No, it’s not. There’s enormous value in small, powerful, and profitable endeavors. Mostly, there’s value in small, powerful, and profitable steps toward improvement. That’s the point of today’s show, but such steps don’t get taken until we reach our “enough is enough” point.
We’re just one big break away. One bit of luck that will change everything.

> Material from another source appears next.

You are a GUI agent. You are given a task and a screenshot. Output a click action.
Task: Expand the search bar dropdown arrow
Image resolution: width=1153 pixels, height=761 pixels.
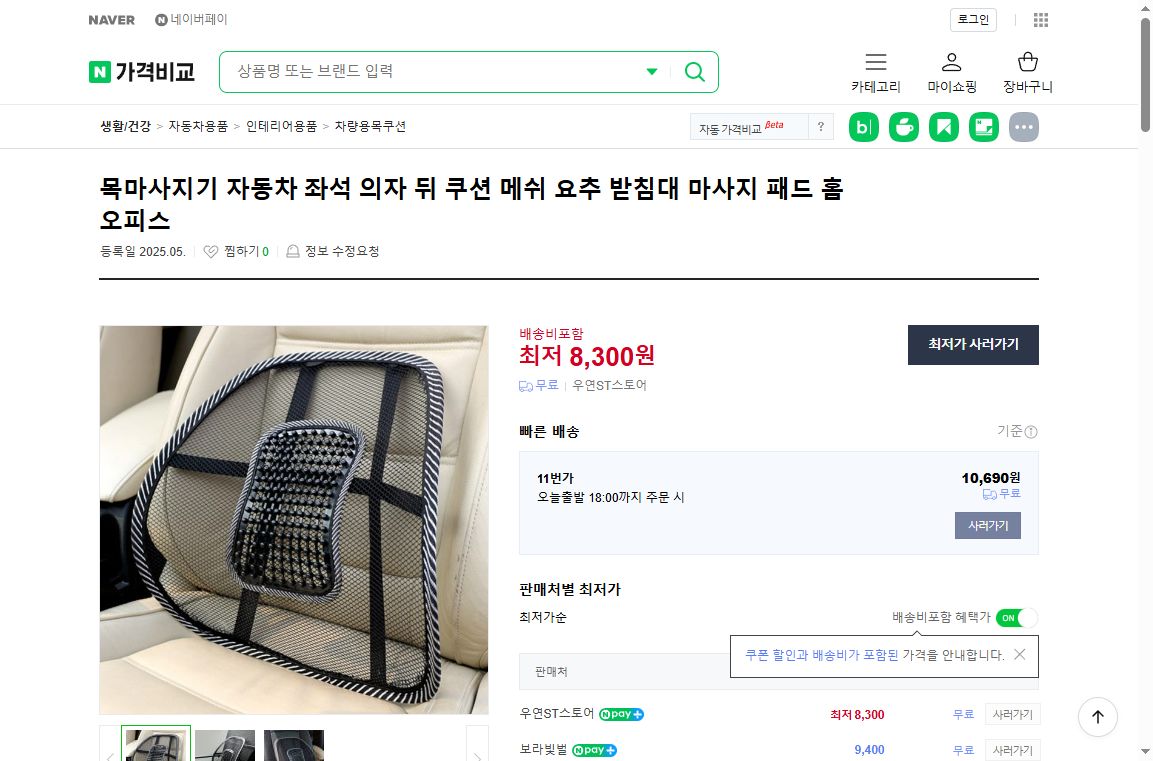click(652, 71)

I was in my teens when I started selling stereo gear at a local hi-fi shop. No sales experience other than going from house to house in the neighborhood asking people if I could mow their lawn for $10. I quickly learned, as a straight commission salesperson (which means I earned nothing unless I sold something), salespeople can behave like gamblers, always thinking “the next one” will be the big one. Even more quickly, I learned there is no next big one. There was some moronic, delusional fantasy that the Universe would bend to our need for the next sale to be a big one that paid high commissions. Why would the Universe care that I wanted a new set of wider tires for my car? Fact is, the Universe not only lacks concern for such things, but mostly the Universe has no say in the matter. Shoppers did. And if shoppers came in the store they certainly didn’t want new tires for my car. They had their own desires and if I wasn’t able to help them get what they wanted, well, see ya later new tires!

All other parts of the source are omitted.